Instruções das tarefas:
1) Liste, por favor, todas as pessoas citadas pelo nome no texto sobre Ailton Krenak e os rituais.
2) Reproduza fielmente o trecho do texto sobre Ailton Krenak e os rituais que vai de "#37 na academia" até "Letras: Ailton Krenak.", inclusive.

#37 na academia de letras, quem assina pela primeira vez é a voz
ailton krenak, os rituais estar-em-casa e a oralidade
Rituais. No campo da antropologia e da filosofia, possuem muitos significados. Para o ensaísta sul-coreano Bin Chung Han, rituais seriam técnicas simbólicas de encasamento, que transformariam "o estar-no-mundo em um estar-em-casa". Assim, ao proporcionar um lugar mais confiável, eles seriam "no tempo, o que uma habitação é no espaço”. Acho que poucas definições encaixariam tão bem na posse do mais novo integrante da Academia Brasileira de Letras: Ailton Krenak.
Em um discurso histórico na última sexta-feira, cinco de abril, Krenak proferiu que o rito seria "tudo”, pois representaria uma das maneiras de instituir mundos:
“A ideia de ordem e de caos deve estar muito relacionada com a nossa capacidade de produzir sentidos, e a produção de sentidos é um rito. Uma reza. Uma oração. Uma procissão como diria o mestre Gil (…) essa ritualização da vida é o que nos dá potência para ir além da nossa rotina de produzir cotidianos. Produzir isso que nós precisamos para nos abrigar, comer, proteger minimamente, isso aí todos nós animais humanos somos capazes de fazer, mas o rito nos saca desse lugar que a gente podia chamar de ‘lugar comum’, e nos coloca num lugar de criação. Criação de mundos”.

Segmento de dados:
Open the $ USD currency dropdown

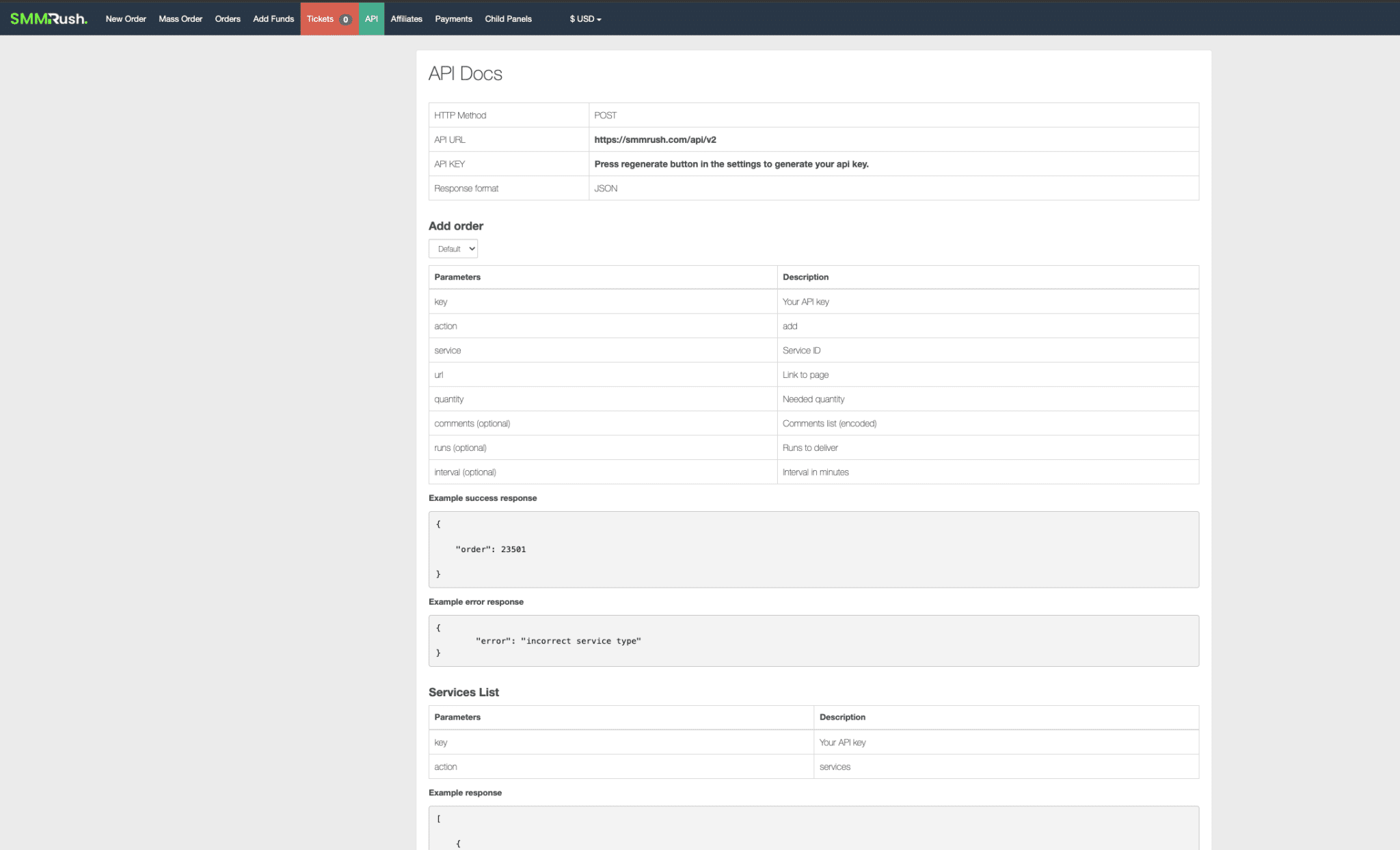pos(585,19)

Soluções dos exercícios:
1) Bin Chung Han, Ailton Krenak, mestre Gil

2)
#37 na academia de letras, quem assina pela primeira vez é a voz
ailton krenak, os rituais estar-em-casa e a oralidade
Rituais. No campo da antropologia e da filosofia, possuem muitos significados. Para o ensaísta sul-coreano Bin Chung Han, rituais seriam técnicas simbólicas de encasamento, que transformariam "o estar-no-mundo em um estar-em-casa". Assim, ao proporcionar um lugar mais confiável, eles seriam "no tempo, o que uma habitação é no espaço”. Acho que poucas definições encaixariam tão bem na posse do mais novo integrante da Academia Brasileira de Letras: Ailton Krenak.